|by Kaeli Conforti||Amusement and Theme Parks, Disney, Historical Travel, Nature Appreciation, Pop Culture and Travel, Anaheim, Santa Cruz, Orlando, New York City, Ohio, Allentown, Trip Ideas, Family Travel, Girlfriend Getaways, Solo, Women's Travel||0|
With Walt Disney World now charging $105 per adult ($99 per child ages 3-9) for a single–park one day ticket to the Magic Kingdom—Universal Studios is just as bad, with prices hovering around the $147 mark if you want to visit both parks to see the entire Wizarding World of Harry Potter—now is the perfect time to start thinking about smaller, regional theme parks where you can get your adrenaline fix for less. Here are five theme parks around the country where the daily price of adult admission is under $50.

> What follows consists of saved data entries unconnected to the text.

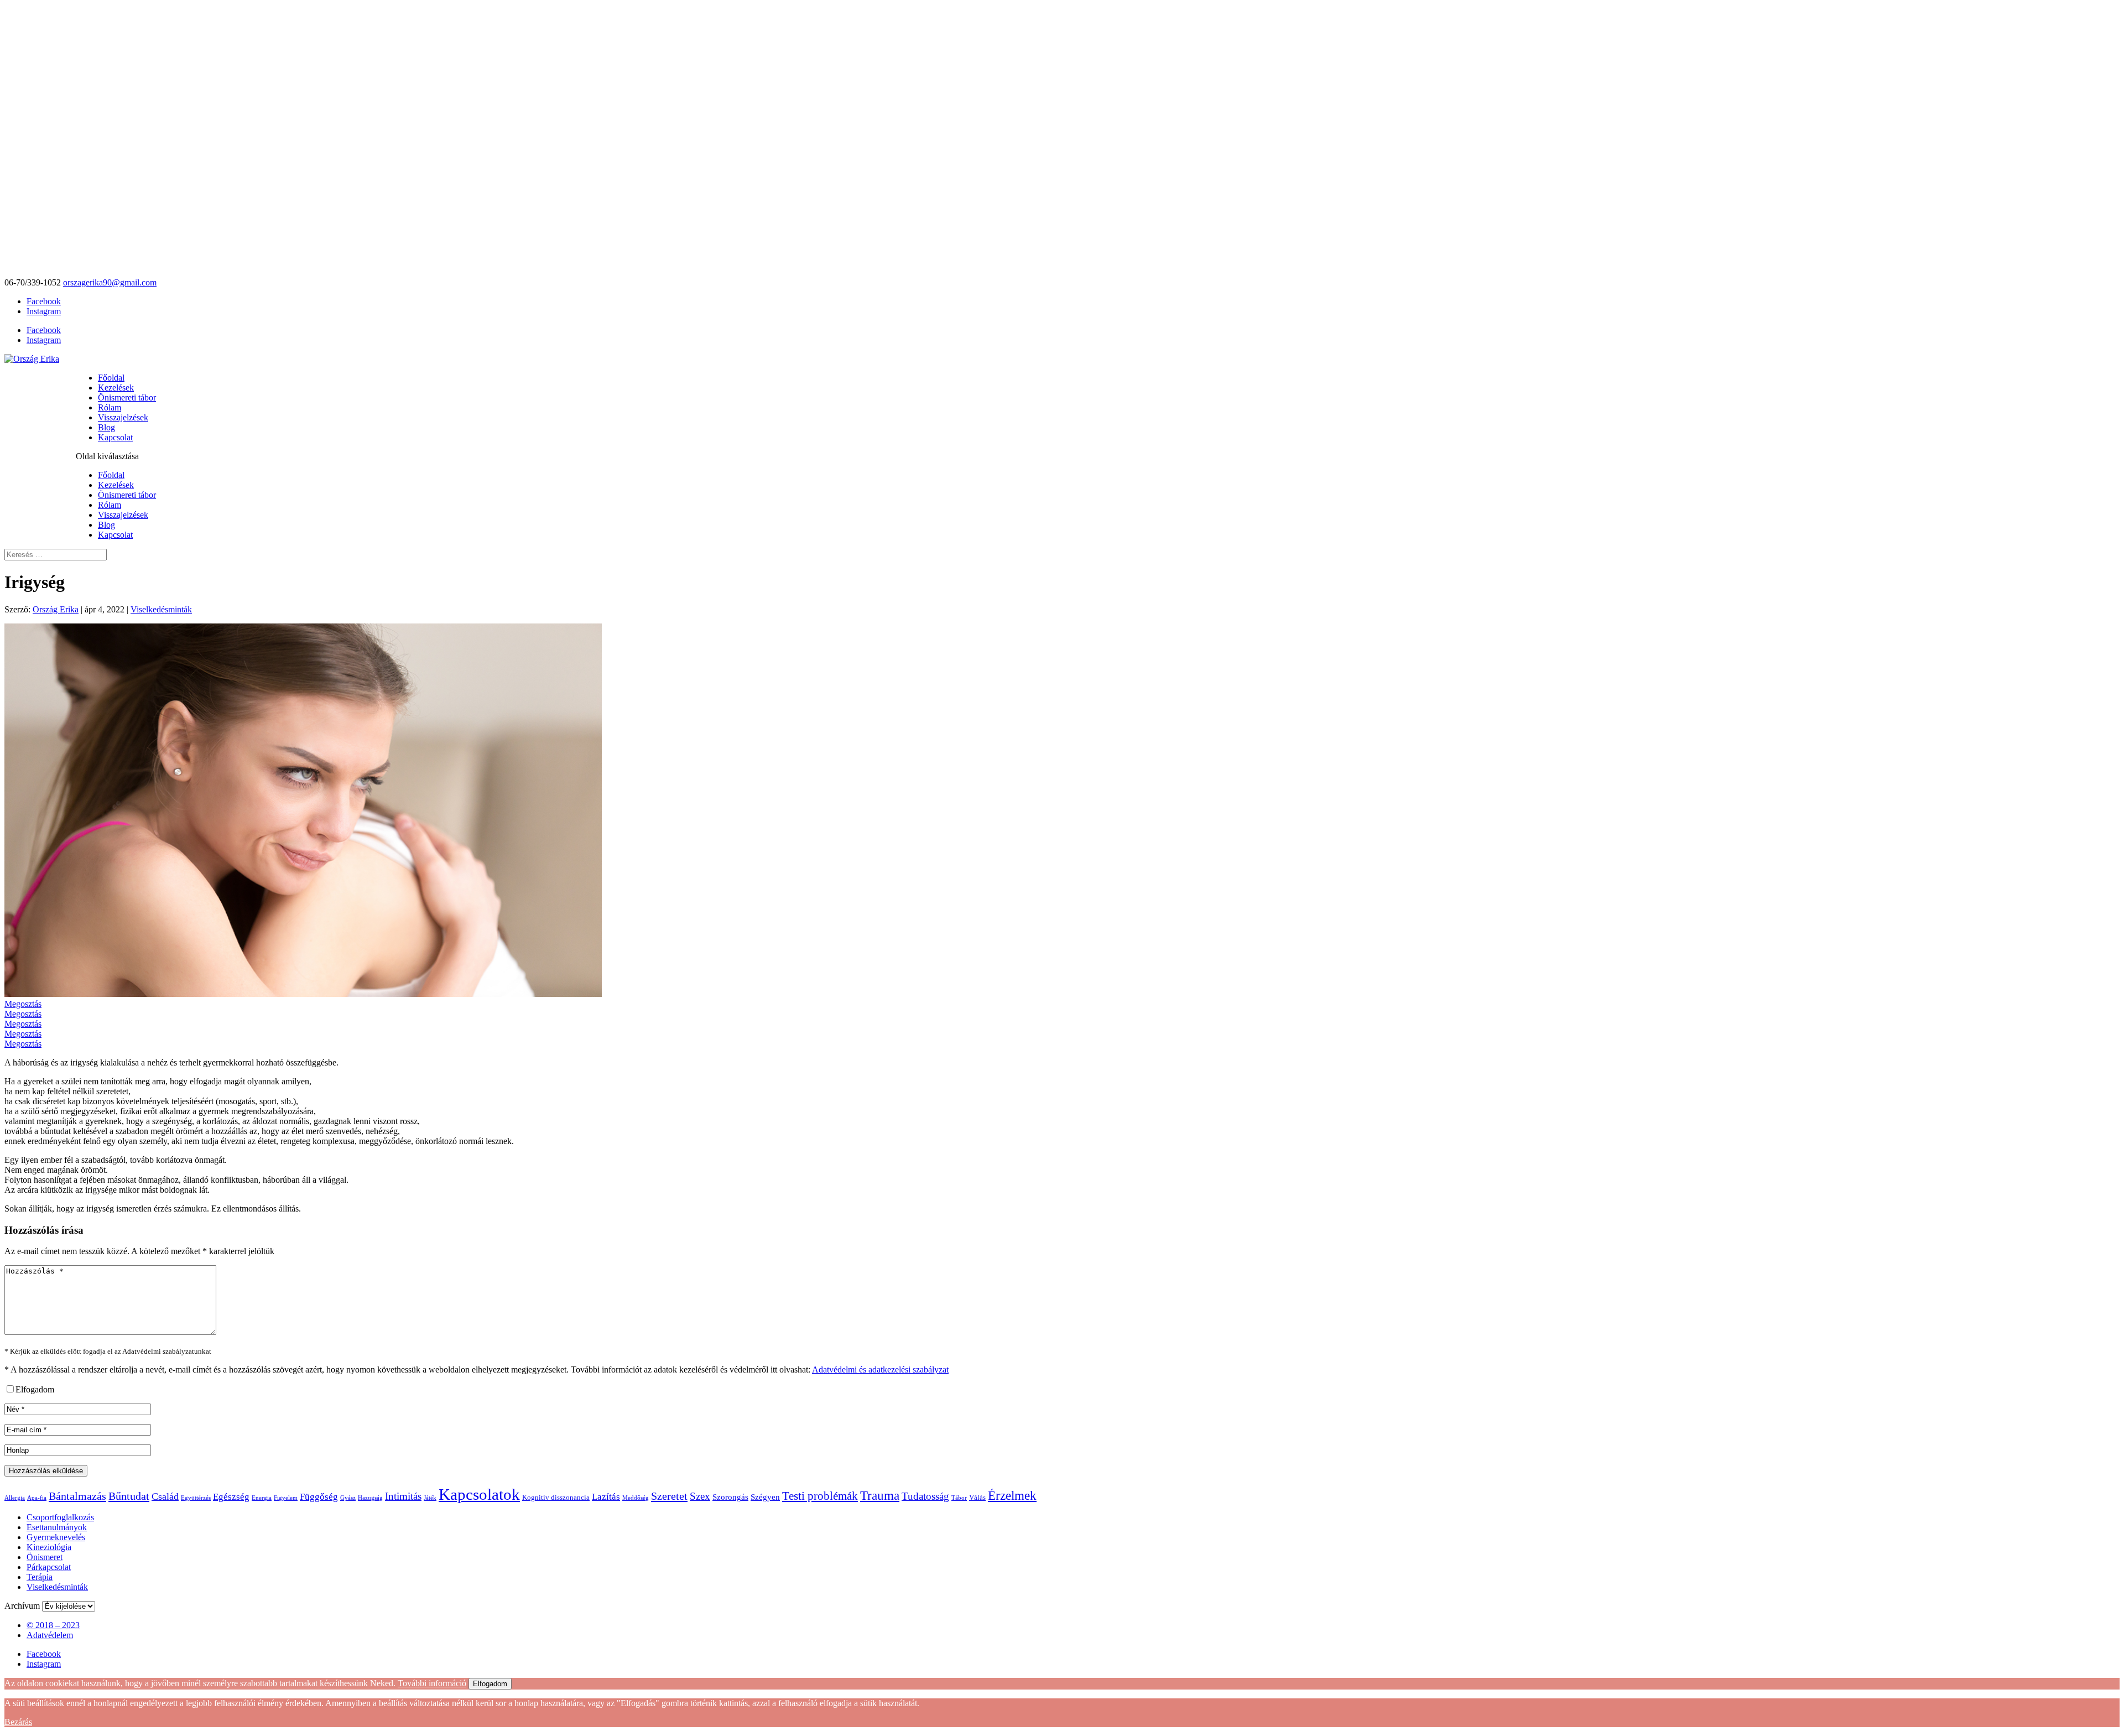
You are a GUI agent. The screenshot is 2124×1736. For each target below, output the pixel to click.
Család (165, 1496)
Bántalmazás (77, 1496)
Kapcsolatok (479, 1494)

Luna Park, Coney Island, NY.
Luna Park's prices correspond with the number of credits each game or ride is worth, so how much you spend to enjoy the park really depends on which rides you choose to go on. For anyone as indecisive as I am, stick with the $35 four–hour Luna Park Ride Wristband or the $45 Ride and Play package, a four-hour unlimited ride wristband that comes with a 20 credit game card (both are valid daily before May 23rd and after September 7th, 2015, but only during weekdays between the two summer holidays). Blackout dates include May 25, July 3 and July 4. Please note that the wristband is only valid on Luna Park attractions, not valid on Deno's Wonder Wheel or on rides at nearby 12th Street Amusements.
Dorney Park, Allentown, PA.
Dorney Park is a popular theme park located about an hour outside of Philadelphia. Kids love Planet Snoopy, a fun area with attractions centered around the lovable pooch and his cartoon friends. Adult tickets are available online for $44 (or for a limited time, $39.99 if you buy them online before June 28th) while tickets for kids and seniors are $34 online. You can also purchase an 'After 4PM Admission' ticket ($29.99 online), good for visits after 4 p.m. during the summer months when the park is open late.
Knotts Berry Farm, Buena Park, CA.
Home to some of the country's craziest thrill rides (take one look at La Revolucion, or Rip Tide and try to argue otherwise!), Knotts Berry Farm also has calmer, more family-friendly rides. Ages 12–61 get in for $43 when purchased online, while children ages 3–11 and seniors over 62 pay $37. Check their website all summer long for additional specials like the 3-Day Advance promotion, where you can pay $40 for tickets ordered online at least three days before you go.
Santa Cruz Boardwalk, Santa Cruz, CA.
Nestled on the warm beaches of Santa Cruz—about 90 minutes south of San Francisco—this awesome American Boardwalk is home to giant roller coasters, mini–golf, laser tag and enough food and games to keep people of all ages busy. The best part? An all–day unlimited rides wristband is only $32.95 plus tax, or you can pay $40.95 for the same wristband, plus your choice of two of the following attractions: Mini Golf, Laser Tag, Fright Walk, Lazer Maze, Boardwalk Bowl, Climb 'N Conquer, and you'll get three bonus points for arcades and games. Take that, Disney!
Cedar Point, Sandusky, OH.
Probably the theme park most displayed on The Travel Channel, Cedar Point Amusement Park in Sandusky, Ohio, has earned its popularity. Home to the scariest roller coasters in the states, like Millennium Force and Mean Streak just to name a few, this is definitely one for the adrenaline junkie's bucket list. You'll get in for $49.99 when tickets are purchased online, or $45.99 when you visit the park on weekdays this summer ($49.99 otherwise). Pay $44.99 per person when tickets are purchased by June 19th, or score an 'After 4PM' ticket for $37.99 per person for late-day visits to the park.
I say, the more rides for less money, the better. Some of my favorite childhood memories are from family vacations we took to California—spending the day at the Santa Cruz Boardwalk, or riding the "GhostRider" for the first time at Knotts Berry Farm (very scary at age 9!). Are there other small, regional theme parks you love that we haven't mentioned here?